Chai, Robo-Cat Companion 808 and partner Peppermint are just plain fun. Chai is a sympathetic oaf who tends to rush headfirst into trouble; it’s hard not to support him. 808 is gorgeous, and peppermint often keeps chai at bay, which is a good thing. Their dynamic is playful and infectious and I enjoyed spending every minute with them.
HiFi RUSH is funny too. Whether it’s a visual gag with a robot lamenting its life after dropping a stack of boxes, chai flying through a wall in a way reminiscent of classic Looney Tunes, or one of the hilarious collectibles, scattered throughout the game HiFi RUSH is always a laugh.
I had a smile on my face the whole time, and any game that so effortlessly conveys such a sense of joy is something very special.
HiFi RUSH may be silly, but it also has some surprisingly scathing criticisms of corporations and capitalism under the hood. Announcements that workers will have to call in sick six months in advance or outdated robots will be recycled before they can even say goodbye to their friends feels depressingly modern, and having the guts to portray that even in an otherwise fairly light-hearted game, is quite rare.

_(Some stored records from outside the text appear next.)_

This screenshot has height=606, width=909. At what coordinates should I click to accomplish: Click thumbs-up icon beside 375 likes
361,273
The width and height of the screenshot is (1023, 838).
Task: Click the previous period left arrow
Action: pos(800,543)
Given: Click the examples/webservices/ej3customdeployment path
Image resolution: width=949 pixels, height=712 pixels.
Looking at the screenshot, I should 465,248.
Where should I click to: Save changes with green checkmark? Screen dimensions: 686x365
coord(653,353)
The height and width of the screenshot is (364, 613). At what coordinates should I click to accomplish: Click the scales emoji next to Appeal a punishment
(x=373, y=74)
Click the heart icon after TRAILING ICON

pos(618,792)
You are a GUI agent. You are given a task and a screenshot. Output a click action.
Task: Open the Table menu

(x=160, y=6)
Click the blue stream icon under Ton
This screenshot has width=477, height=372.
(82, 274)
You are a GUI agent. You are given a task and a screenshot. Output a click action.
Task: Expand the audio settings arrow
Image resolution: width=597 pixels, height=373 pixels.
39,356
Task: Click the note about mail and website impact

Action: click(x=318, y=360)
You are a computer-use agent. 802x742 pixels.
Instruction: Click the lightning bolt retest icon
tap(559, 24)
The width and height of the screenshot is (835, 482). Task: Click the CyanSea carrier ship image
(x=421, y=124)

H-Fi Rush Review – The Verdict
- Incredible visual and sound design.
- Interesting story and characters.
- Accessibility options to help you stay in rhythm.
- Extremely funny.
- You must exit the game to replay a level.
- There could be more licensed tracks.
- Audio/video lag can really mess up the experience.
as expected HiFi RUSHThe soundtrack of is fantastic, from the original songs that make up most of the game’s levels, to the licensed stuff that ranges from Nine Inch Nails to The Prodigy and The Black Keys. The icing on the cake is that the music is always perfect for whatever you do and HiFi RUSH turns up when it matters most. Slamming the brakes on a giant evil QA robot with Nine Inch Nails “1,000,000” running in the background is something I can’t imagine growing old from.
And at the end of the day, I can’t think of anything HiFi RUSH to become old. It’s so alive, so full of life and so unique. It stands out in a world where many AAA releases seem determined to be anything but. Add the replay value of chasing high scores and Rhythm Tower, which works very similarly Devil May Cry‘s Bloody Palace mode, and this is a game that you can play for a long time.